▶ Task item: Collect every line below that contains the word "label".

--- Supplied information Enclosed Below ---

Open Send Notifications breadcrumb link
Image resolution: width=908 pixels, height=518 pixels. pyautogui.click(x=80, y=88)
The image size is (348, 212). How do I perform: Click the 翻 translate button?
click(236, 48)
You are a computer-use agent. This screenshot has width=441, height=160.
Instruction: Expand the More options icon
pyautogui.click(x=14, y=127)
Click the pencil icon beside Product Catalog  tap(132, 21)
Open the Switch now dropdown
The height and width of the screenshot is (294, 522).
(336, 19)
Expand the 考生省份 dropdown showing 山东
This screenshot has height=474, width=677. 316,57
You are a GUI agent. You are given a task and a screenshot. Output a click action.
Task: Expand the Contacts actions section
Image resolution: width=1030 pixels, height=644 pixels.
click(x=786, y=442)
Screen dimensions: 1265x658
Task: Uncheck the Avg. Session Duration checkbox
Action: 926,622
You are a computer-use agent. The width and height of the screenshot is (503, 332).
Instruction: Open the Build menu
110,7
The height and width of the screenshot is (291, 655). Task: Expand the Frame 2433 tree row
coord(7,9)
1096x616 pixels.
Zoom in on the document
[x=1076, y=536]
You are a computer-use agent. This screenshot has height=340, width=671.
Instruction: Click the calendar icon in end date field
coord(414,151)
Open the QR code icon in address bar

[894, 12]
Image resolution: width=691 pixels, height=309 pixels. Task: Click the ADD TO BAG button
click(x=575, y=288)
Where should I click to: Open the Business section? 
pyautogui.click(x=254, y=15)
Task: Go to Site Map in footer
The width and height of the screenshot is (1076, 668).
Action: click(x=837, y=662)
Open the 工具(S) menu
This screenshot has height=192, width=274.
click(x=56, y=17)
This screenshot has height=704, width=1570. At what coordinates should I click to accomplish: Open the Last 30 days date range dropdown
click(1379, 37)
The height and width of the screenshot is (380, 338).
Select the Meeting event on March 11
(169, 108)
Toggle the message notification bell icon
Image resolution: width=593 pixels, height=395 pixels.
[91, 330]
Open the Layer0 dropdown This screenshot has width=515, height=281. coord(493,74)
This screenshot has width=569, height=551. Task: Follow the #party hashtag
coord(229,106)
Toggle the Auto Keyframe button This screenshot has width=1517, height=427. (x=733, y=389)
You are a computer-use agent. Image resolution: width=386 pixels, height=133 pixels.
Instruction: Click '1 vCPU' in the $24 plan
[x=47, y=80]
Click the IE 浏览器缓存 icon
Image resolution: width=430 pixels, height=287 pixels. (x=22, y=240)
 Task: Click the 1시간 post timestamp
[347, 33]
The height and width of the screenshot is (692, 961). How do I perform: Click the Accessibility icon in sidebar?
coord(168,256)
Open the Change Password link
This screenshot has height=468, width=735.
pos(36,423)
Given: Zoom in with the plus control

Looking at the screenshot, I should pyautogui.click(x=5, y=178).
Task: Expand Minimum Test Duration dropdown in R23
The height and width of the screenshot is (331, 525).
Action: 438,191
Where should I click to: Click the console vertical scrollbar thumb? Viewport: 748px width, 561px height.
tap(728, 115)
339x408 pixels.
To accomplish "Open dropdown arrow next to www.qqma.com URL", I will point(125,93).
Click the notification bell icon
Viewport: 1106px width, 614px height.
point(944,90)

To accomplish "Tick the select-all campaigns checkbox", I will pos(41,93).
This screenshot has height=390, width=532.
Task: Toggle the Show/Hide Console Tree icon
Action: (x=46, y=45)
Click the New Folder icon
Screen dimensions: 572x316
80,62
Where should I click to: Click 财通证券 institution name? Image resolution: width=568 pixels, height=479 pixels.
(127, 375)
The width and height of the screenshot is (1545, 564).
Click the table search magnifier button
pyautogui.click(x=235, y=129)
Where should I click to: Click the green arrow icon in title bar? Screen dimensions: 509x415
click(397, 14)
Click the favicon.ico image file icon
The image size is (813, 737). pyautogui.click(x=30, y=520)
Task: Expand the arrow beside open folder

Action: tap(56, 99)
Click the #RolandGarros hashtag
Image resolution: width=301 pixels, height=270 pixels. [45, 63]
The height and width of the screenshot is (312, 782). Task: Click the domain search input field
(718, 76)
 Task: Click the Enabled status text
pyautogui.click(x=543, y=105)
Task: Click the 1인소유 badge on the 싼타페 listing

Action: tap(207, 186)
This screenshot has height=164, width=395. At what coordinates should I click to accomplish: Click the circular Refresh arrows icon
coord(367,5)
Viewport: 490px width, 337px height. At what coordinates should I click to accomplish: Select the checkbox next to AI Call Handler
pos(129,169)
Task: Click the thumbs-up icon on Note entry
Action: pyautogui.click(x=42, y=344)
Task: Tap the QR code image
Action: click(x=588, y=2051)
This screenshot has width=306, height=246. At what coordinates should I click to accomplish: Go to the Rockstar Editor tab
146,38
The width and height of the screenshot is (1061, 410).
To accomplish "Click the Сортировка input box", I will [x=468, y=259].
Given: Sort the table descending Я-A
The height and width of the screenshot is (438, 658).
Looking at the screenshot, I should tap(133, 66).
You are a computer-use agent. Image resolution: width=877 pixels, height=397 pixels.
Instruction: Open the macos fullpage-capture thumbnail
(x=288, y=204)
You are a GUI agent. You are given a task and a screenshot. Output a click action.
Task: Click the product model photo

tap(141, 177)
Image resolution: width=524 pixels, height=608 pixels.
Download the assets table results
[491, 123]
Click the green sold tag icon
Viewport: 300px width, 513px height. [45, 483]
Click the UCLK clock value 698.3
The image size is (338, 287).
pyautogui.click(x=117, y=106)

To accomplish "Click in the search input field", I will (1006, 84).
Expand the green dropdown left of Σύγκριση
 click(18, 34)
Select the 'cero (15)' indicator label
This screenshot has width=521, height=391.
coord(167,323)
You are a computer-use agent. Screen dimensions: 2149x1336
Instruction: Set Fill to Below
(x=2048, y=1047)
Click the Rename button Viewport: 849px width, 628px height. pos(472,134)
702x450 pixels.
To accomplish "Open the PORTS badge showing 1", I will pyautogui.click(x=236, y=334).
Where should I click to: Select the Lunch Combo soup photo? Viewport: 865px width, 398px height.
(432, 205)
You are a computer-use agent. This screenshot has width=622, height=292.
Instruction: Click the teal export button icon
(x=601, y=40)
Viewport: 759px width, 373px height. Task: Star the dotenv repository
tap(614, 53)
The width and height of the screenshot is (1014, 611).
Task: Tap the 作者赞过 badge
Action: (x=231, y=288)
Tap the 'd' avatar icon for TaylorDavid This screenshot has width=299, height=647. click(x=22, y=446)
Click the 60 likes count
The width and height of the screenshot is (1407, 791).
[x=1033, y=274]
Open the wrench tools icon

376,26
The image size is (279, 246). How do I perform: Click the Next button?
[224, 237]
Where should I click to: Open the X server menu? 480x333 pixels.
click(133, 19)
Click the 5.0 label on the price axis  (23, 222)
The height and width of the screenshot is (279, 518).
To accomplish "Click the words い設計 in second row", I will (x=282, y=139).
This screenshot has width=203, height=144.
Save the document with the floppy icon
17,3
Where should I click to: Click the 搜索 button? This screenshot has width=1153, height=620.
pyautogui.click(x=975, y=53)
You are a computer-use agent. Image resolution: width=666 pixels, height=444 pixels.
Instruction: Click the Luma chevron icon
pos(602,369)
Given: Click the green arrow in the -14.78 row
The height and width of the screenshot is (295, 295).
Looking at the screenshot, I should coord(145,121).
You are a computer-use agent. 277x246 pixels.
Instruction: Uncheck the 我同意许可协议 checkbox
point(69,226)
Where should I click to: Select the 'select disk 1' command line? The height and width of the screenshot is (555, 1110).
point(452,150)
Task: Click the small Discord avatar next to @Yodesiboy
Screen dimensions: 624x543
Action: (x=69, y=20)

--- End of Enclosed Supplied information ---

▶ Answer to the exercise:
Select the 'cero (15)' indicator label
Click the 5.0 label on the price axis  (23, 222)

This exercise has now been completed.